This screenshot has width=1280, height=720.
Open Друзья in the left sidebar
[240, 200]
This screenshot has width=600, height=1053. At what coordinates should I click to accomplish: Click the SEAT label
════════════════════
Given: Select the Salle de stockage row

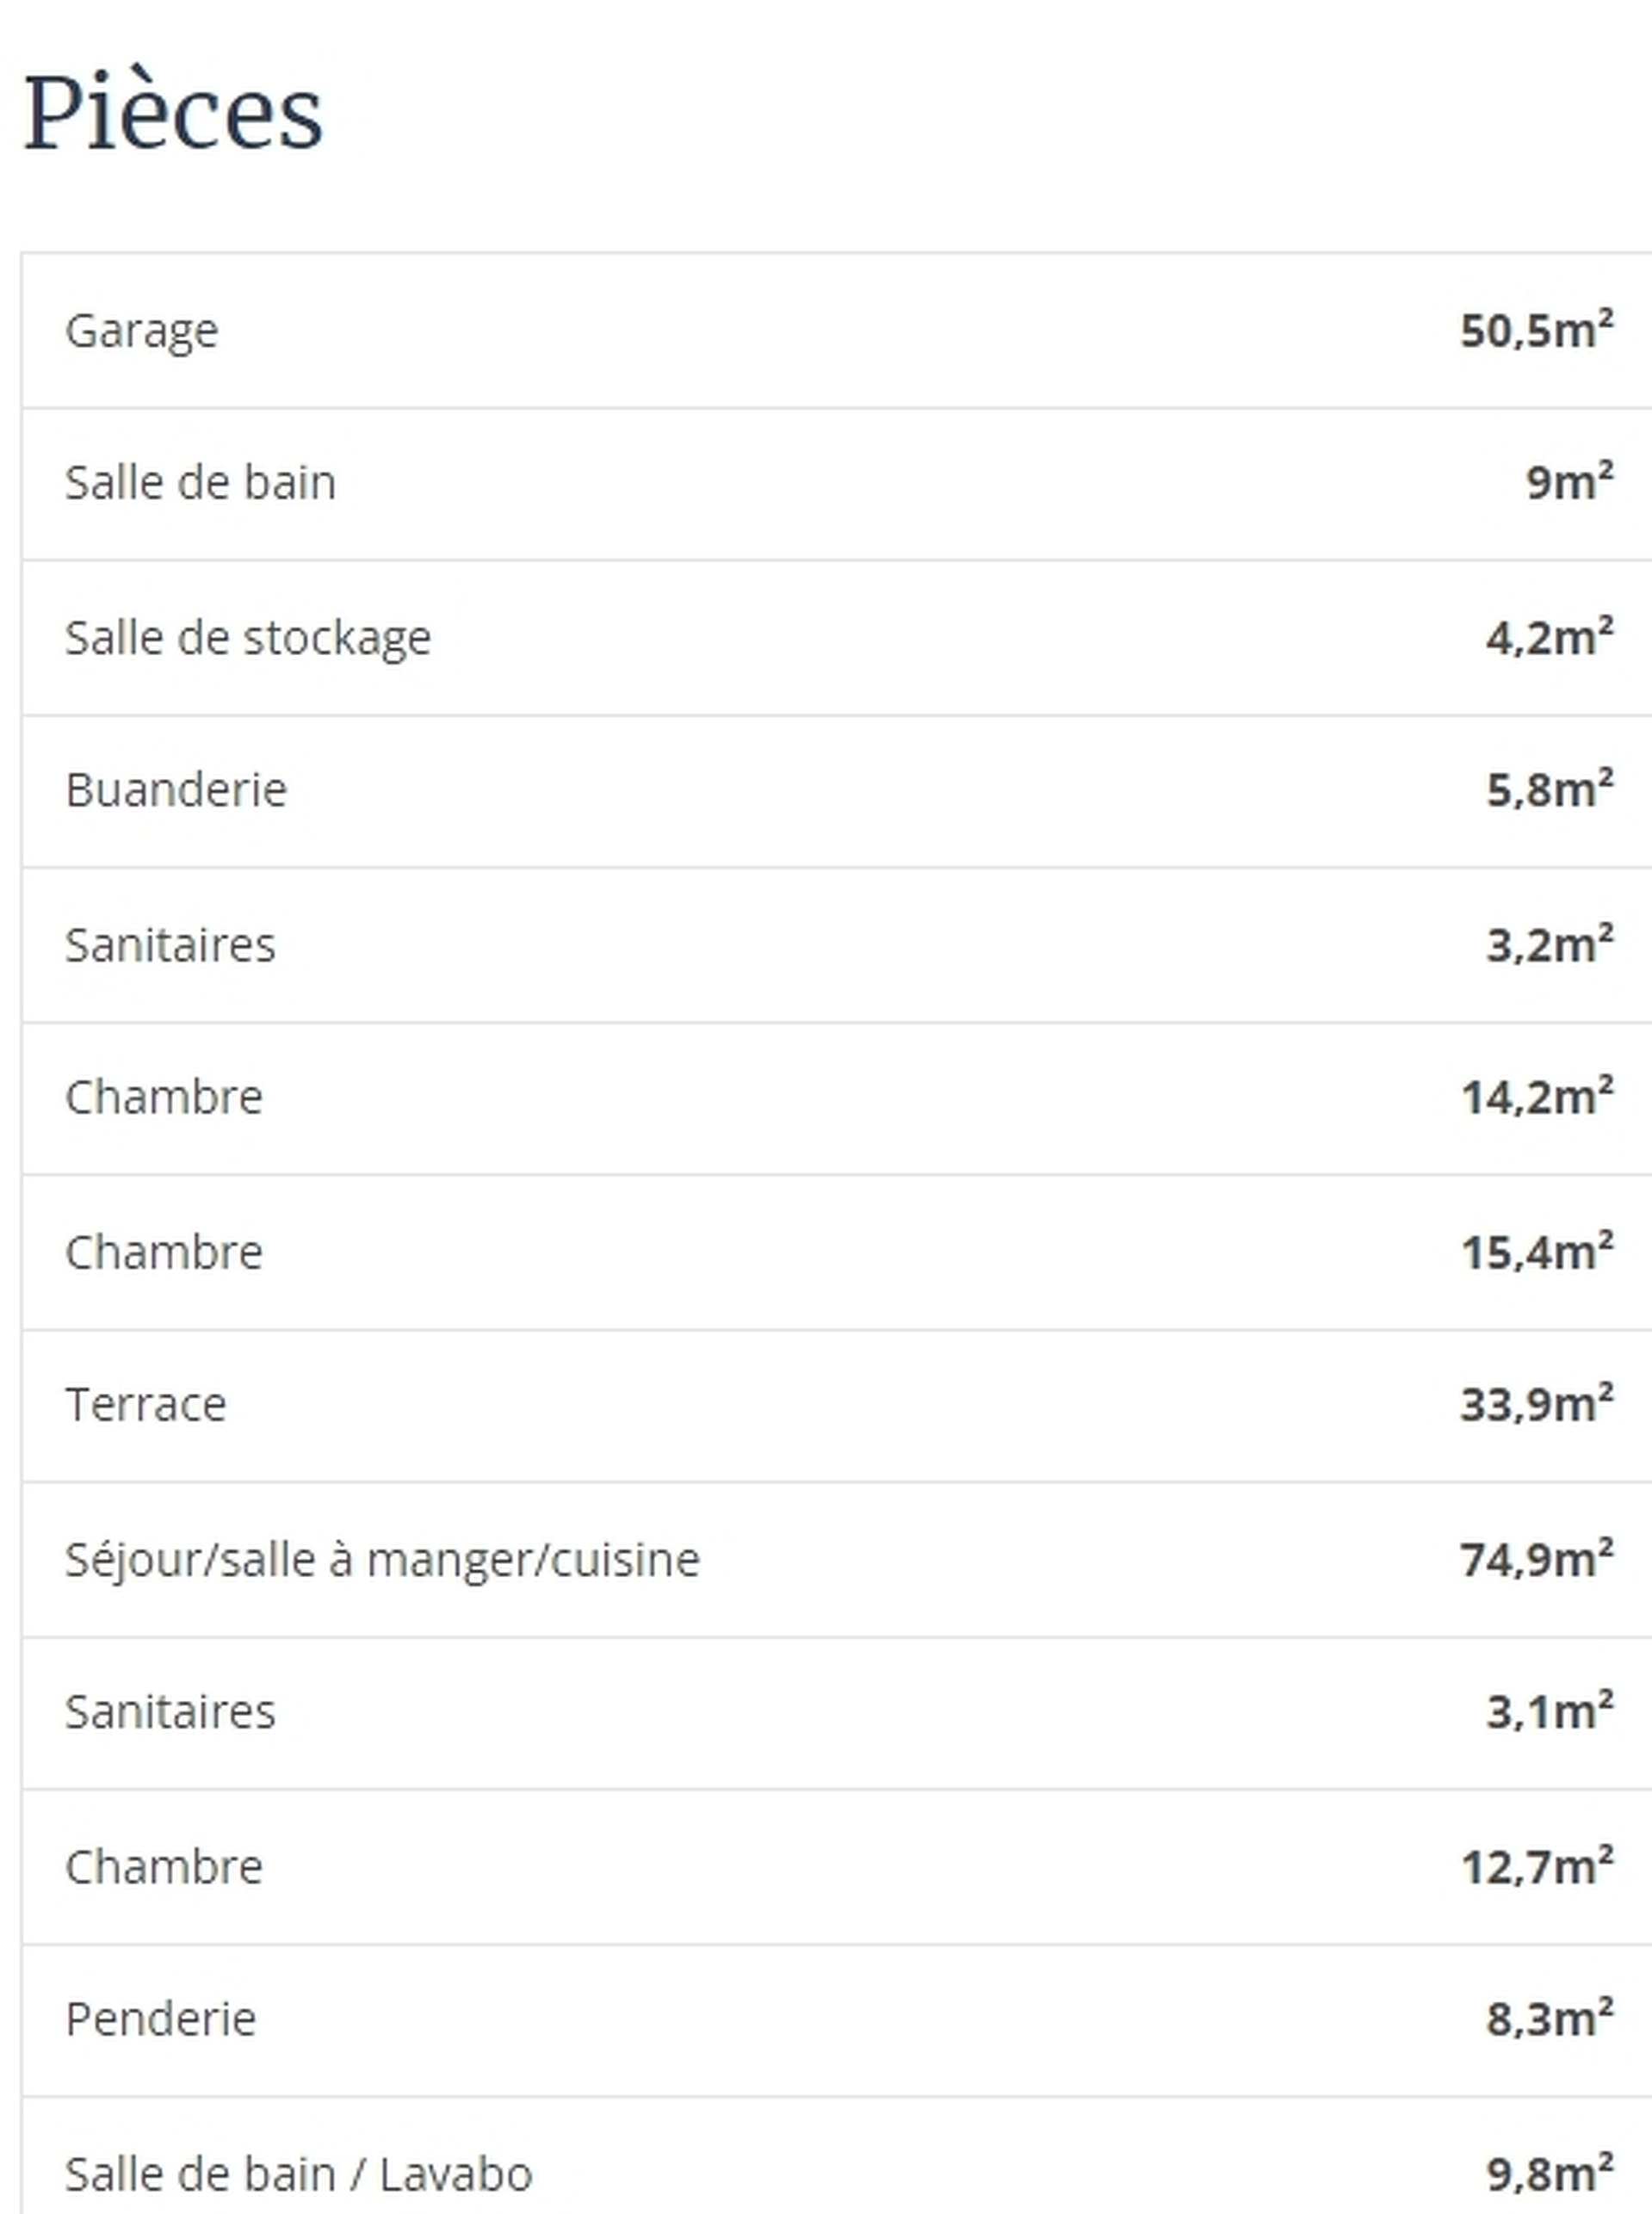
════════════════════
*Problem description*:
Identify the lines in the entries that hold "height" and return each one.

*Problem solution*:
This screenshot has width=1280, height=720.
This screenshot has width=600, height=1053. At what coordinates should I click to accomplish: Click the SEAT label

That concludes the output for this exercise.